Он вышел из комнаты и выкрикнул приказ. Пилар услышала неторопливые шаги двоих слуг.
– Ты под стражей! – крикнул Прокуратор, спускаясь по ступеням. Она подошла к окну: у оливы уже стоял на посту стражник. Пилар обессиленно соскользнула на жесткий подоконник.
Через час-другой она неслышно подобралась к двери, но та немедленно захлопнулась. На темной древесине вновь – теперь отчетливей – явилось ей ночное видение: участок моря в прорыве тумана и – на чудовищных волнах, исхлестанных плотным дождем, словно армия карликов, сражающаяся с армией великанов – переваливающийся с боку на бок большой корабль; он затонул; последним скрылся высокий ахтерштевень. И тогда с мачты спрыгнул человек и по бушующим волнам поплыл к черному отвесному берегу, не опуская высоко поднятой руки. И еще она увидела: желтый раскаленный песок, который, казалось, внезапно возник под неподвижно лежавшим пловцом; затем всё затянулось туманом; неожиданно открылась дверь, ударив ее по лбу. Она отскочила и вновь отошла к окну; слуга внес блюдо.
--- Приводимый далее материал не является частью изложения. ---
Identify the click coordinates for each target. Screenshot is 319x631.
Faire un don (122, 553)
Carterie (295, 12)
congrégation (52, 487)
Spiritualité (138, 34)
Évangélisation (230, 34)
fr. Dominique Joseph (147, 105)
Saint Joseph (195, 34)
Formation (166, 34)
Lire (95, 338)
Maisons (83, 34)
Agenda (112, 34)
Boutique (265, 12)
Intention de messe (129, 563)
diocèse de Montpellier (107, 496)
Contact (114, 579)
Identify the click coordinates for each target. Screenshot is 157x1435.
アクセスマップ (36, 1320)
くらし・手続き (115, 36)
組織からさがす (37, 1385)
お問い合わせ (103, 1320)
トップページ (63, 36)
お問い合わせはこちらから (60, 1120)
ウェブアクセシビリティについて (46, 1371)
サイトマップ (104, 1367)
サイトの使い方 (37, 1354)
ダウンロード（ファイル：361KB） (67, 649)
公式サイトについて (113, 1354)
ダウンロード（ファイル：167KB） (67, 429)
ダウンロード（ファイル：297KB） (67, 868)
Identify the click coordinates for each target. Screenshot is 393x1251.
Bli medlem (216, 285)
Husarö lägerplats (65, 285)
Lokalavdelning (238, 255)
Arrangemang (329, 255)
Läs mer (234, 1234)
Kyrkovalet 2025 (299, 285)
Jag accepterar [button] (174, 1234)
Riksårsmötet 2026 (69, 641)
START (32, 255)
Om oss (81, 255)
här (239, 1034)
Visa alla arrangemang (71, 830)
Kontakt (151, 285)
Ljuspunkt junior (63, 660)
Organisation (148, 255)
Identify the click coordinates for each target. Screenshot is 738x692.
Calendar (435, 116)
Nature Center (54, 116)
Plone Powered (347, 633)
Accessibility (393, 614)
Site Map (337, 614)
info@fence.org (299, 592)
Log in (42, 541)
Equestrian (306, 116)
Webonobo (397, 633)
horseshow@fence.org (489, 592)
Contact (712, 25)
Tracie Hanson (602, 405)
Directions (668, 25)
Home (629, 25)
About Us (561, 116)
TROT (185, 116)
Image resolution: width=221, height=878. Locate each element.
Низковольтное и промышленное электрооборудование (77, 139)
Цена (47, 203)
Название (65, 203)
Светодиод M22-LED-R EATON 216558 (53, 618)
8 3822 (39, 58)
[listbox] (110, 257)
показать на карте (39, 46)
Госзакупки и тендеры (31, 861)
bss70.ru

Она не обернулась, и слуга, осознав, что за ним не наблюдают, спокойно подобрал серебряную застежку, лежавшую у ножки стола.
Кампуш в этот день не мог найти покоя после обеда. Он без конца взвешивал, был ли он чересчур суров с дочерью или же, напротив, слишком мягок.
«Не спугнуть бы птичку, упорхнет еще, – бормотал он. – Может ли она сбежать?» Он намеревался поставить солдат и у входных дверей, но продолжал опасаться власти священников. Ранее обычного он взошел в паланкин; у здания Сената бряцанье подков вывело его из раздумий; в ту же секунду он плюхнулся на землю и увидел среди ошеломленных носильщиков коня, на котором восседал Ронкилью.
– Что на вас нашло, опрокинуть меня посреди улицы? – Кампуш с трудом выбрался из скособочившихся носилок, щурясь от солнца и глядя на Ронкилью; его трясло от раздражения. Ронкилью спешился, велел увести лошадь и потащил за собой Прокуратора, который уже с первых слов стал внимательно слушать.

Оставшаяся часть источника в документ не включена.